The fault of this has to be put squarely at the feet of the director and the writers, not just the actors. The credited writer is Ehren Kruger, who’s been responsible for the likes of horrors like The Ring and Scream 3, and has taken over full duties from previous partners Roberto Orci and Alex Kurtzman, who’ve managed to escape to write more Star Trek movies. The quality of the writer isn’t entirely at fault, as Kruger has done good work before, but somehow here fails to get any of it on screen. The script makes no sense either on its own terms or in the context of the first two movies, and at times is so deadeningly terrible that it will make you want to stand up, tearing at your hair and beating your chest while screaming “WHY?” When you compare to one of Bay’s Bruckheimer efforts, The Rock, Quentin Tarantino, Aaron Sorkin and Dick Clement and Ian La Frenais all had a hand in tinkering with the script, and while the plot was ludicrous, the dialogue was both quotable and memorable. You have to ask why Bay’s Spielberg efforts haven’t had the same care and attention applied.
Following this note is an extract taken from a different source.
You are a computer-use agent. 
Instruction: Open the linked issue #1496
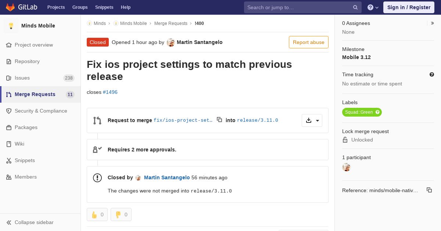coord(110,92)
And so to Michael Bay himself. Many, if not most directors, employ a second unit director for their action sequences, but Bay might be better served by taking the opposite approach and having someone else come in and direct all of his scenes where giant robot cars aren’t beating seven bells out of each other. Revenge Of The Fallen marked a nadir in terms of Bay’s personal directorial style, where the poor design of the robots and the dust filled settings left it impossible to make out anything actually happening. Buying fully into the 3D approach, and the need to stop editing everything within an inch of his life in order to make the 3D work, actually means that not only can you make out what’s occurring upwards of 80% of the time in the action scenes, much of it is actually enjoyable, and more so even than the original. There are a couple of genuinely breathtaking sequences, not least with Bumblebee transforming at top speed with Sam inside, then outside, and taken on its own terms, the last 40 minutes of the film becomes at least watchable at all times, and Bay manages to keep a sensible rein on the geography of the sequences, if not necessarily on the passage of time. It doesn’t erase the painful memory of what’s gone before, so if you’re planning on going, may I suggest the following approach: put your phone on a vibrating alarm for the 100 minute mark, or just arrive late and sneak in quietly, and enjoy the remainder as some sort of surrealist action nightmare as Chicago is thoroughly trashed.
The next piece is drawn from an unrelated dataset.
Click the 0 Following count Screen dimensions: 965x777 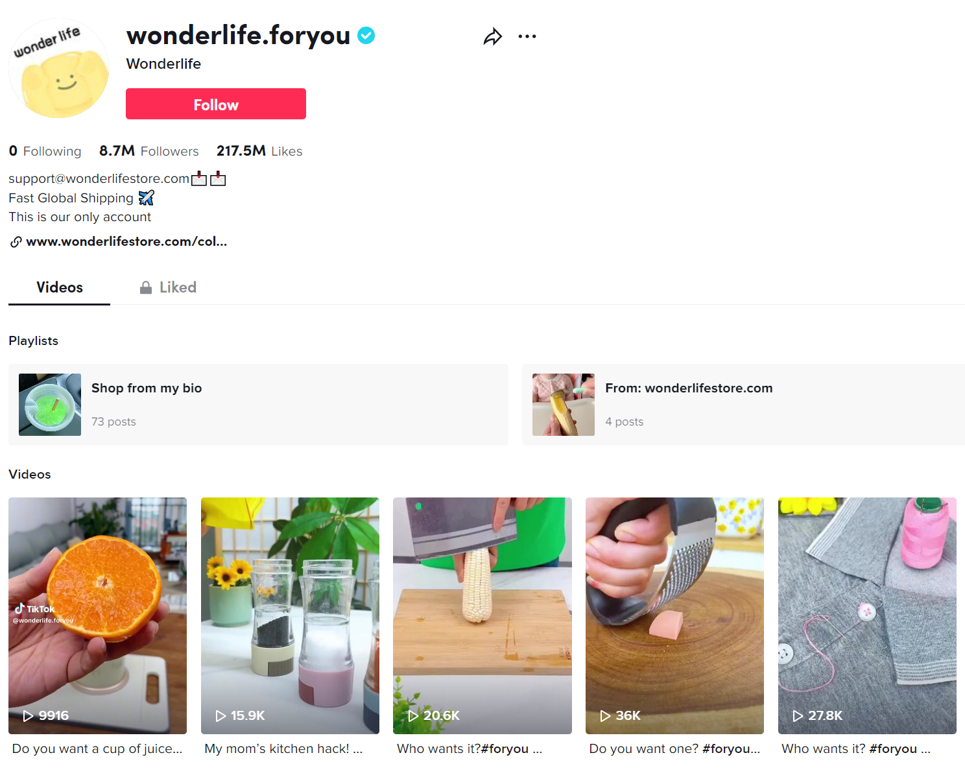click(x=45, y=151)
Why see it at a cinema: From the Cybertronian opening to the last hour, it’s not short of scope and scale – when it wants to – and if you have any interest in seeing this at all, you owe it to yourself to see this on the biggest screen possible.

Why see it in 3D: This is a veritable showcase, and some of the shots are simply stunning. It’s also made a better visual film-maker out of Michael Bay, for which we should all be grateful. Now if only someone could help him with his script and storytelling…

The Score: 4/10 (1/10 for the first hour and a half, and 6/10 for the remainder, rounded up because I’m being generous as it’s Transformers)

 

2 thoughts on “Review: Transformers: Dark Of The Moon 3D

    Joy Walls said:
    July 24, 2011 at 3:13 pm

    Ok I had to find a place to leave a comment or review for this film after seeing the reviews it got. I loved it I liked the first 2 also but I thought this one was the best. I can not believe it got such bad reviews. I also consider myself to be a pretty critical person so dont listen to the critics about this film. My son also loved it. I would watch it again and again.